Mesure et tracking

Marketing mix modeling (MMM)

Le marketing mix modeling estime la contribution de chaque levier marketing aux ventes, à partir de données agrégées et non du suivi individuel des personnes.

Il repose sur une régression : on met en face des ventes observées les dépenses par canal, la saisonnalité, le prix, la concurrence et les événements, puis on estime le poids de chaque facteur.

Pourquoi il revient

Trois raisons convergent.

La dégradation du suivi individuel. La restriction des cookies tiers et le consentement ont rendu l’attribution classique incomplète. Le modèle agrégé n’a jamais eu besoin de suivre personne.

La prise en compte du hors ligne. Télévision, affichage, radio, presse n’entrent dans aucun modèle d’attribution numérique. Ils entrent dans un modèle agrégé.

La mesure des effets longs. L’attribution au clic ignore ce qui agit à retardement. Le modèle capte les effets différés par des variables décalées dans le temps.

Ce qu’il exige

Trois conditions, et elles écartent la plupart des PME.

De l’historique. Deux à trois ans de données hebdomadaires au minimum, pour que la saisonnalité et les variations soient distinguables du bruit.

De la variation. Un budget constant sur tous les canaux ne permet aucune estimation : il faut que les dépenses aient bougé.

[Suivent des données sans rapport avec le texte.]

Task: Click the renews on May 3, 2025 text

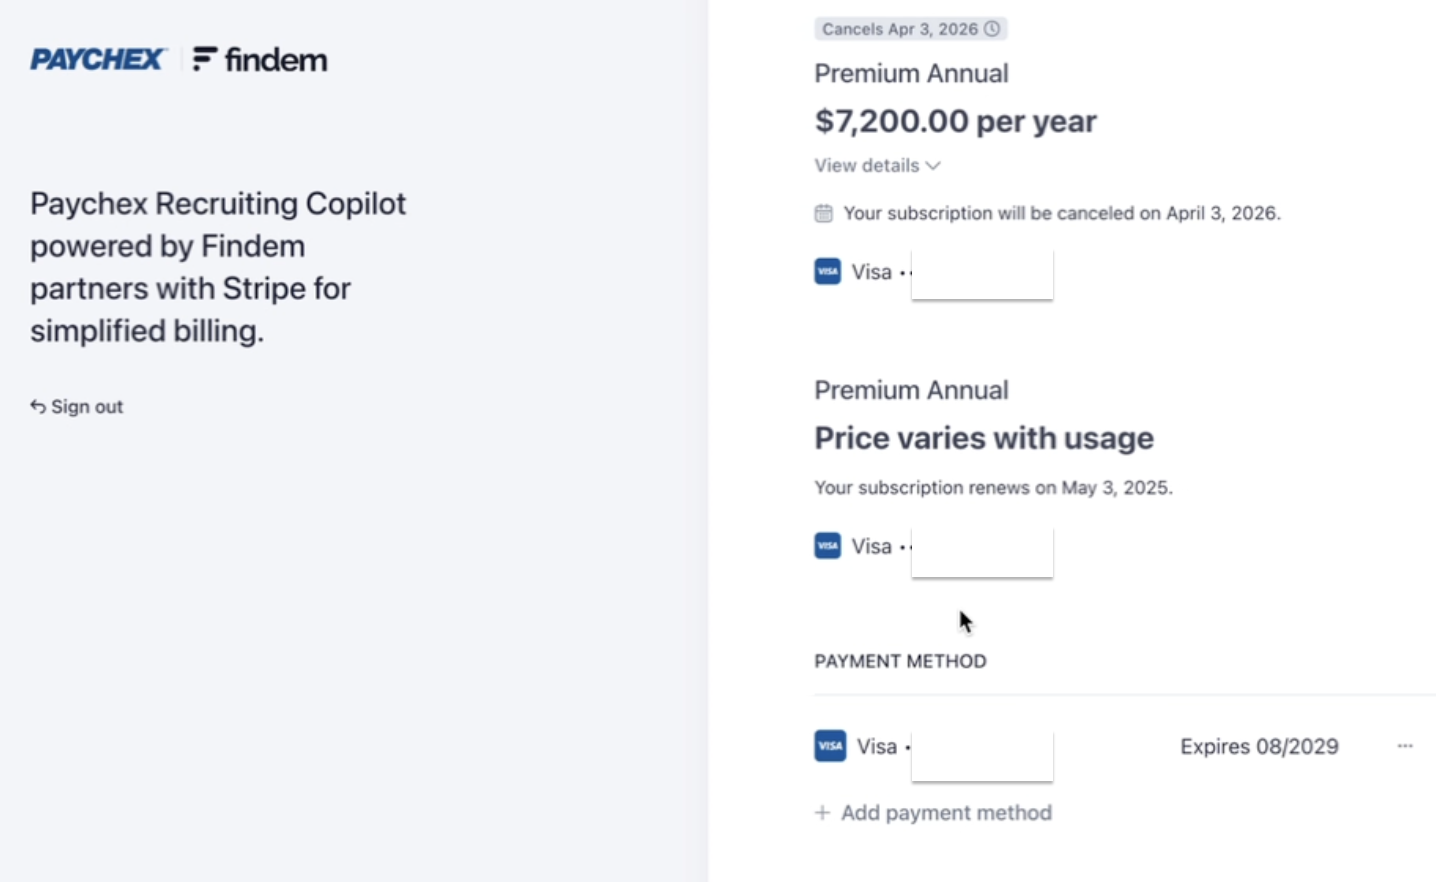Action: coord(993,488)
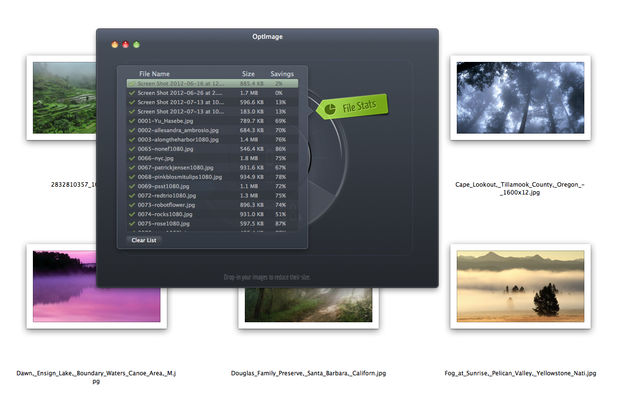Click the check icon for 0003-alongtheharbor1080.jpg
The image size is (628, 393).
[132, 139]
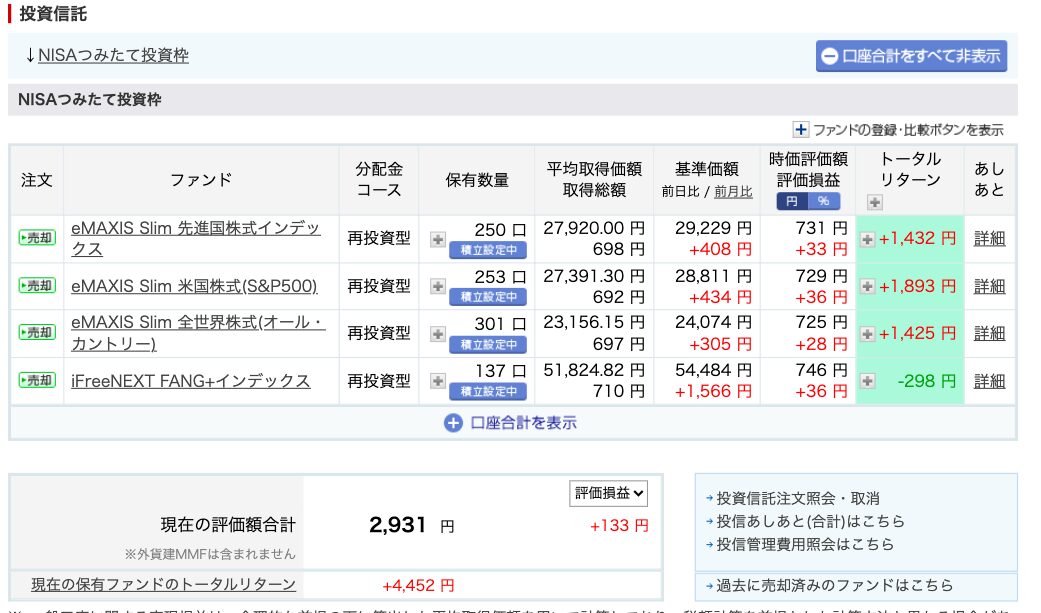Expand 口座合計を表示 section
This screenshot has width=1041, height=613.
coord(512,423)
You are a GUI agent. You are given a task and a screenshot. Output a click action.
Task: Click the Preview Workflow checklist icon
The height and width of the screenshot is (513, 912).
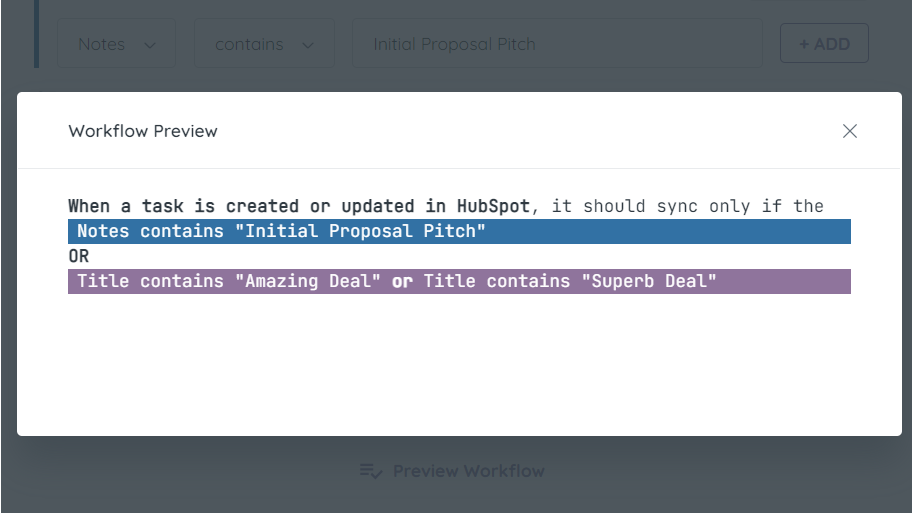(370, 471)
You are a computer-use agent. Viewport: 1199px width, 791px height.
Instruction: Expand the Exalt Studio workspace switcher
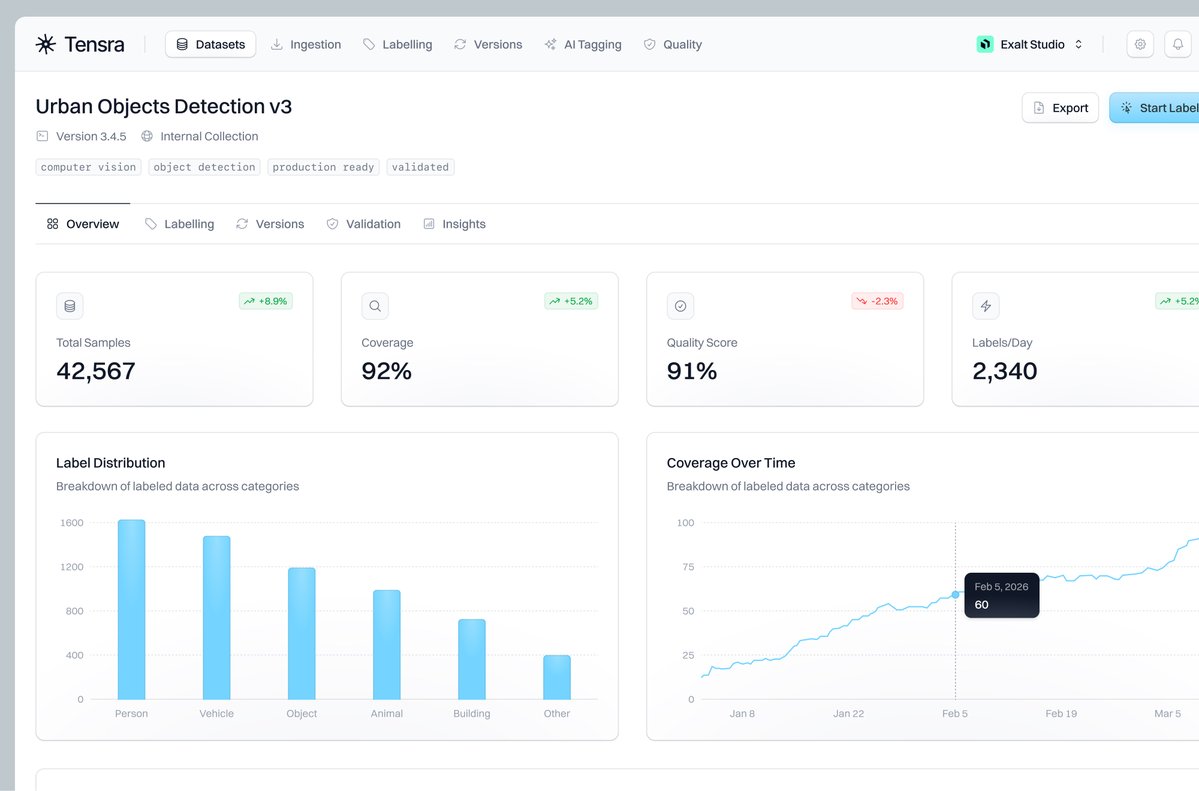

De la rigueur. Dépenses par canal et par semaine, prix, promotions, événements, données de marché. Une série incomplète produit un modèle qui semble marcher et se trompe.

Ce qu’il ne fait pas

Il ne remplace pas l’attribution pour le pilotage quotidien. Il donne une répartition à l’échelle du trimestre, pas une décision sur une campagne.

Il ne prouve pas la causalité. Une corrélation entre dépense et ventes peut venir d’un troisième facteur. C’est pourquoi les modèles sérieux se valident par des tests d’incrémentalité, notamment des tests géographiques.

Il ne descend pas au niveau du mot clé ni de l’annonce.

Comment il s’utilise en pratique

Comme arbitre d’allocation entre canaux, une ou deux fois par an, en complément de l’attribution qui pilote au quotidien.

Les deux se contredisent souvent, et la contradiction est informative : un canal que l’attribution sous-évalue et que le modèle valorise agit probablement tôt dans le parcours.

FAQ

Questions fréquentes

01

Est-ce accessible à une PME ?

Rarement dans sa forme complète. Une version simplifiée sur deux ou trois canaux et deux ans d'historique reste envisageable.
02

Faut-il un statisticien ?

Pour construire le modèle, oui. Des bibliothèques ouvertes existent, et leur usage sans compréhension produit des chiffres faux et confiants.
03

Quelle précision attendre ?

Des ordres de grandeur, pas des décimales. Un modèle qui annonce une contribution au pourcent près surestime sa propre fiabilité.